Lxd remote add <name> <fqdn> fails with "device or resource busy"

lepeuvedic · December 2, 2022, 5:29pm

My problem was the sudden loss of functionality of a PostgreSQL database backup script, which relied on lxc exec kubb:[container] – ls /var/lib/postgresql/backups in order to retrieve the list of database dumps. The command ran every night from my ordinary user crontab.

The remote server kubb and the local computer both run Ubuntu 20.04 LTS and LXD 5.8 from the snap. The database runs alone in a system container over Ubuntu 18.04.5 LTS and was deployed by Juju.

I quickly found out that the TLS certificate of the local computer stored on kubb was not the right one. It means that somehow, an update had changed LXD’s certificate on the local computer. The local computer does not run any container. The LXD snap in installed only to be able to communicate with the remote LXD.

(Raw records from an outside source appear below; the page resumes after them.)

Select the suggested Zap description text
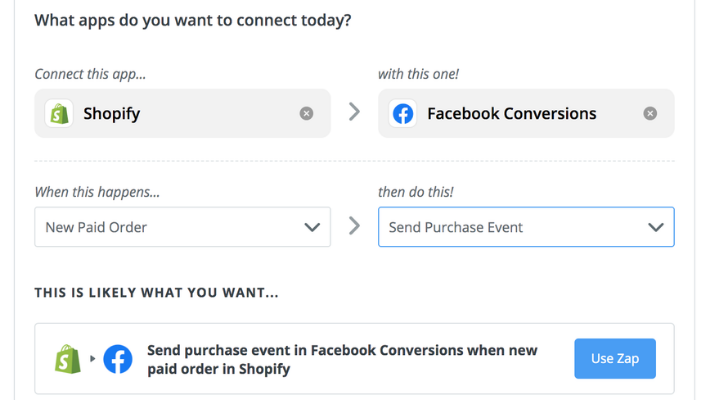click(342, 359)
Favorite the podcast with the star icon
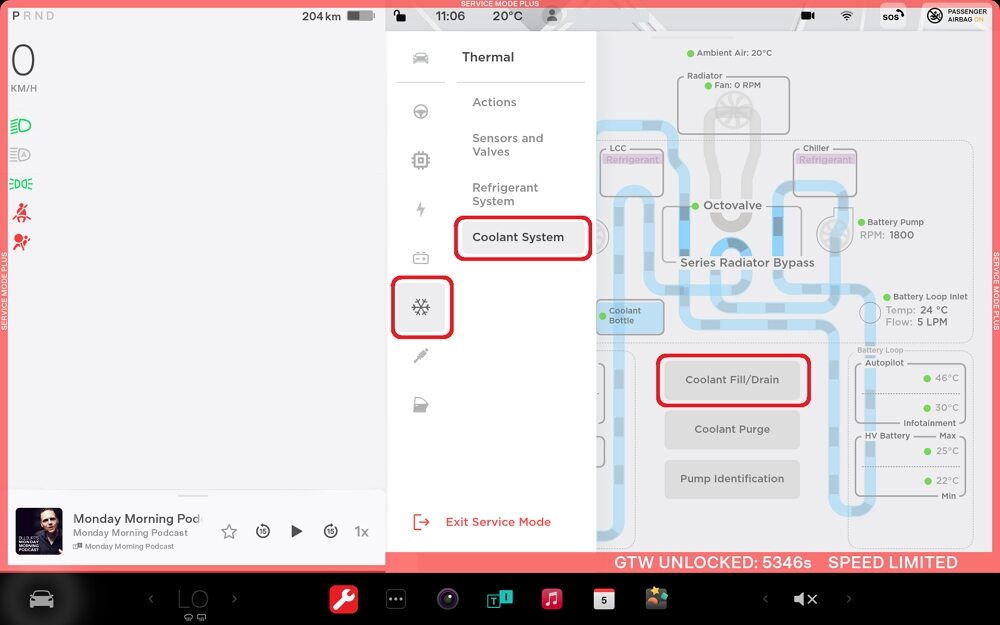Image resolution: width=1000 pixels, height=625 pixels. coord(229,532)
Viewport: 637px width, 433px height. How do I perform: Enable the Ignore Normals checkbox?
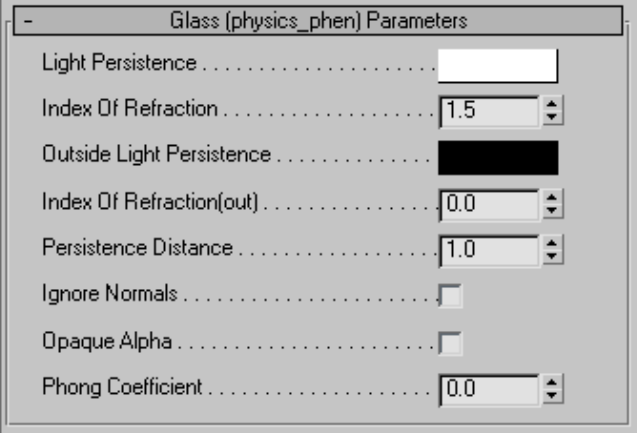451,296

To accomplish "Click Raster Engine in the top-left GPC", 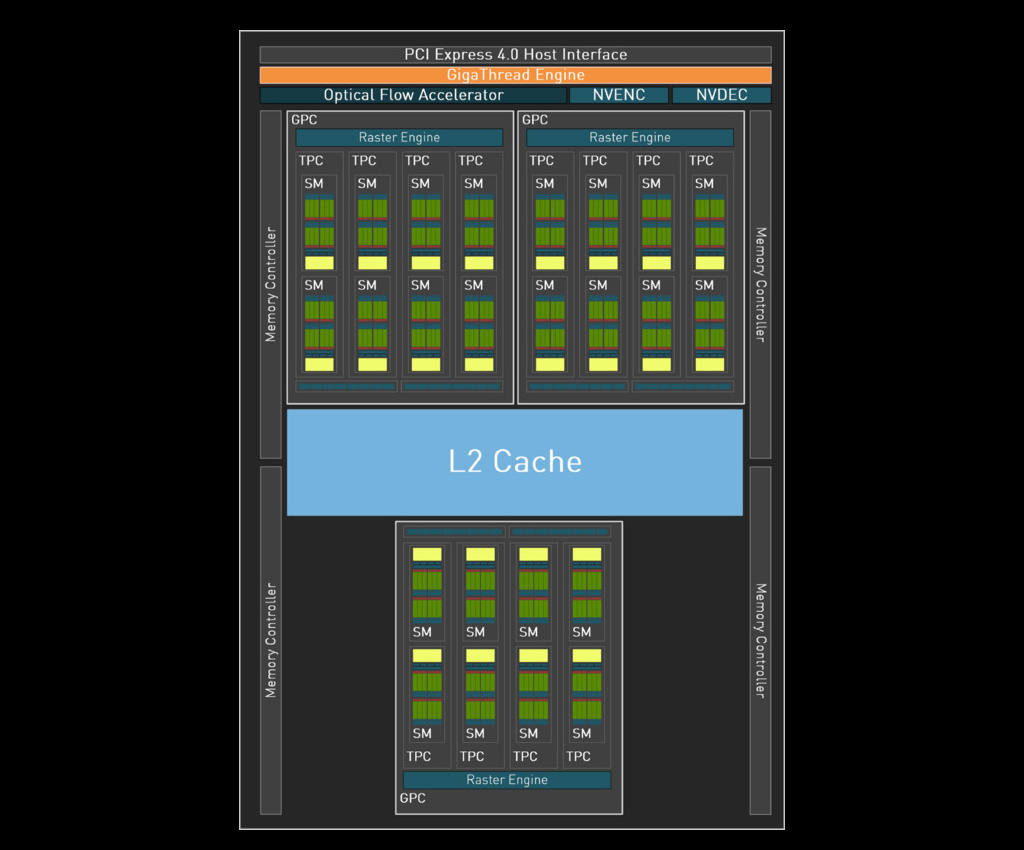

The LAN runs over WiFi, has complete and working name resolution: both computers have the same configuration in /etc/nsswitch.conf. Docker is installed on the local computer, but not in use. When they need to resolve each other’s name, both computers have to use libnss_resolve.so.2, which contacts the local DNS resolver proxy, which relies on the LAN router to resolve local names, using the database of DHCP leases.

The LAN router also resolves Internet DNS and acts as a proxy for all the LAN nodes, distributing its own IP via DHCP as the name resolution service.

All the nodes can be resolved properly either as simple names (“kubb”), with the local domain (“kubb.lan”), using msdns (“kubb.local”). Using “ping”,

“kubb.lan” resolves to the global IPv6 address,
“kubb.local” resolves to an IPv6 temporary address
“kubb” resolves to the IPv6 LAN (more permanent) address

Of course, commands like resolvectl query cannot resolve msdns .local addresses, because they skip the name service switch stage and jump directly to DNS resolution.

/etc/nsswitch.conf

passwd: compat systemd
group: compat systemd
shadow: compat

hosts: myhostname mymachines files docker [NOTFOUND=return] mdns_minimal [NOTFOUND=return] resolve
networks: files

protocols: db files
services: db files
ethers: db files
rpc: db files

netgroup: nis

I made backups work again by removing the client certificate from kubb and adding it again.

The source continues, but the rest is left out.